There will always be things others do or think or feel that we may disagree with. There can be a tendency to justify our position, often with scripture, which can then, if only inadvertently, lead to judging the other as wrong. We can end up thinking we have the truth all sorted.

At a CES Devotional in Jan 2013, President Uchtdorf stated:

The “truths” we cling to shape the quality of our societies as well as our individual characters. All too often these “truths” are based on incomplete and inaccurate evidence, and at times they serve very selfish motives.
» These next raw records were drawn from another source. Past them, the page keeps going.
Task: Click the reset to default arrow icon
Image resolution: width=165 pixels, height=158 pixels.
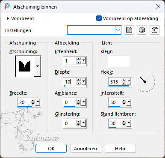Action: [x=155, y=30]
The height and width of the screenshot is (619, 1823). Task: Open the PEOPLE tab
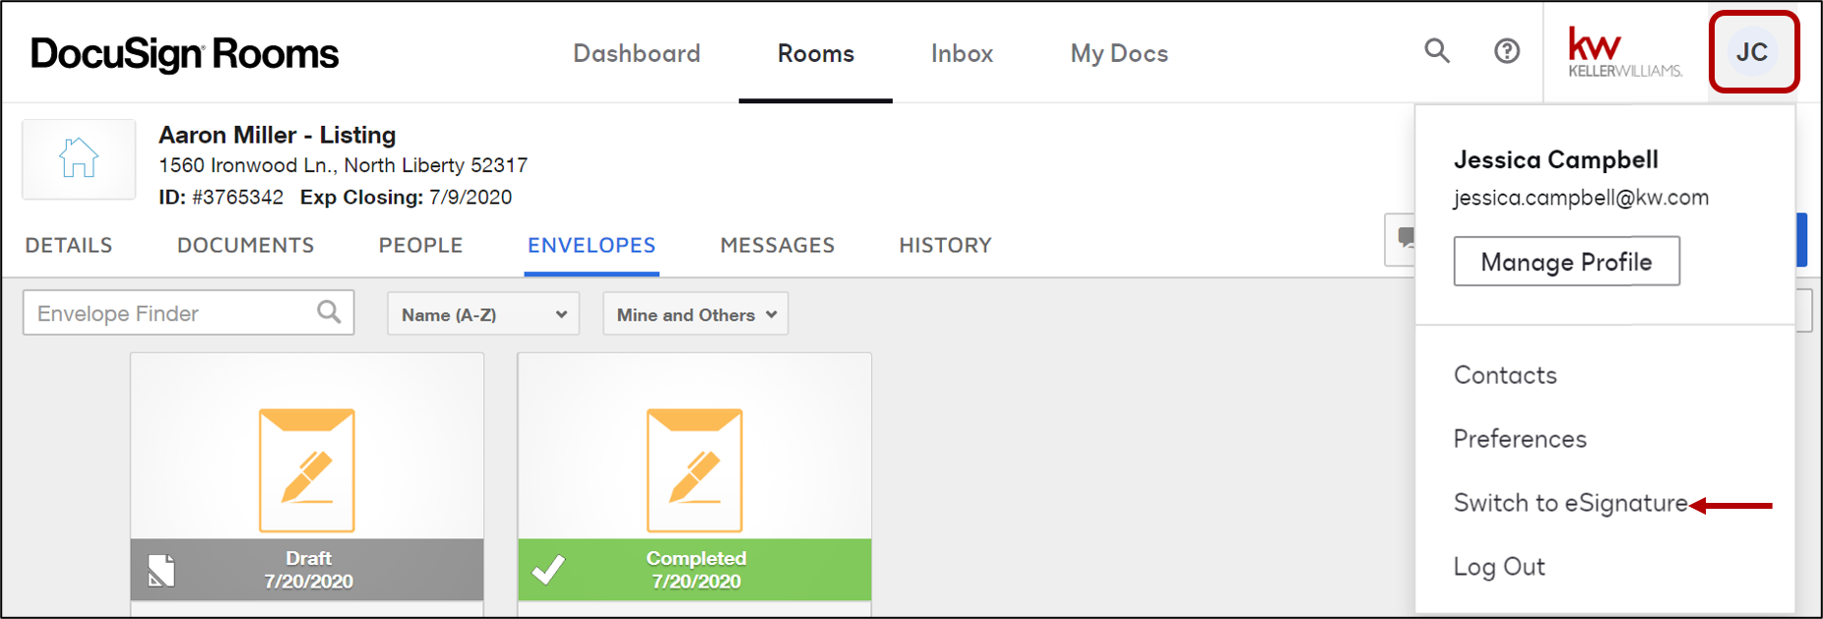pyautogui.click(x=420, y=245)
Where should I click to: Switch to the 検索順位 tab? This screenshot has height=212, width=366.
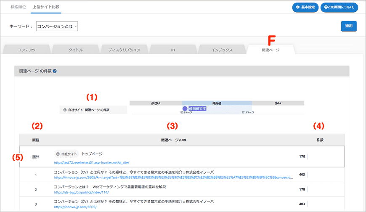[x=18, y=7]
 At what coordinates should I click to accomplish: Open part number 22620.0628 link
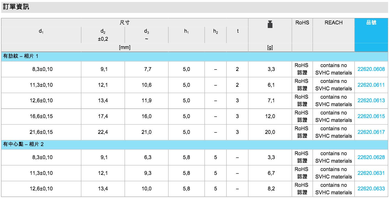point(371,157)
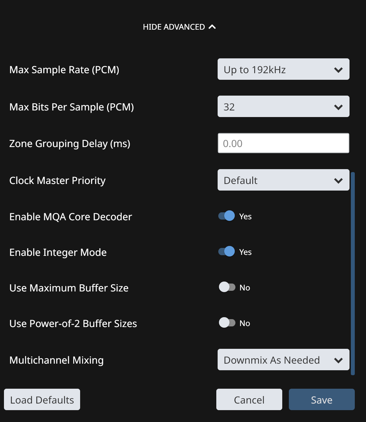Click the chevron on the Default priority selector
Image resolution: width=366 pixels, height=422 pixels.
pyautogui.click(x=338, y=180)
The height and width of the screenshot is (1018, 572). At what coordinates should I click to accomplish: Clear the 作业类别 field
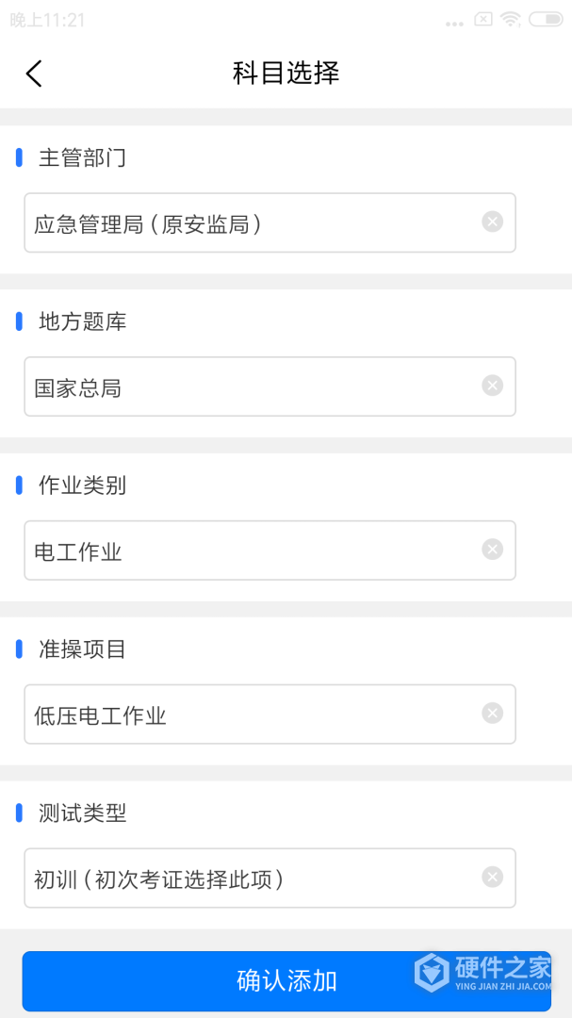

“Part of the reason for poor judgment comes from the tendency of mankind to blur the line between belief and truth. We too often confuse belief with truth, thinking that because something makes sense or is convenient, it must be true. Conversely, we sometimes don’t believe truth or reject it—because it would require us to change or admit that we were wrong. Often, truth is rejected because it doesn’t appear to be consistent with previous experiences.

“When the opinions or “truths” of others contradict our own, instead of considering the possibility that there could be information that might be
helpful and augment or complement what we know, we often jump to conclusions or make assumptions that the other person is misinformed,
mentally challenged, or even intentionally trying to deceive. 

“Unfortunately, this tendency can spread to all areas of our lives—from sports to family relationships and from religion to politics.

In regard to politics – some people have, what are termed, left wing views, some right wing, some are somewhere in the middle. I can find many
scriptures supporting a right wing political view. I can also find an equal number supporting a left wing political view. This is not the time to discuss them. I mention this to suggest caution in using scripture as a way of defending one point of view against another. I’m not just talking politics here either.

There are many areas where people may disagree, in or out of the Church. For example:

  • Some are feminists, some are chauvinists, some are in the somewhere in the middle. Are those words really opposites though?
  • Some support same-sex marriage. Some venomously oppose same-sex marriage. Some haven’t made their mind up.
  • Some people live the Word of Wisdom. Some don’t. Some people think as part of the Word of Wisdom we shouldn’t drink coke. Some do drink coke. Some haven’t made their mind up.
  • Some are vegetarians or vegans. Some eat meat.
  • Some people wear crucifixes. Some don’t. Some don’t really worry about them.
  • Some think women should be ordained to the priesthood. Some are completely opposed to such a thought. Again, some are somewhere in the middle. I separate this thought from the earlier one concerning feminists, as one does not necessarily follow the other.
  • Some believe without question all that is said at general conference by the Brethren. They feel anything else leads to apostasy. Some question, study and pray, to get a conviction about what has been said. Some are somewhere in the middle.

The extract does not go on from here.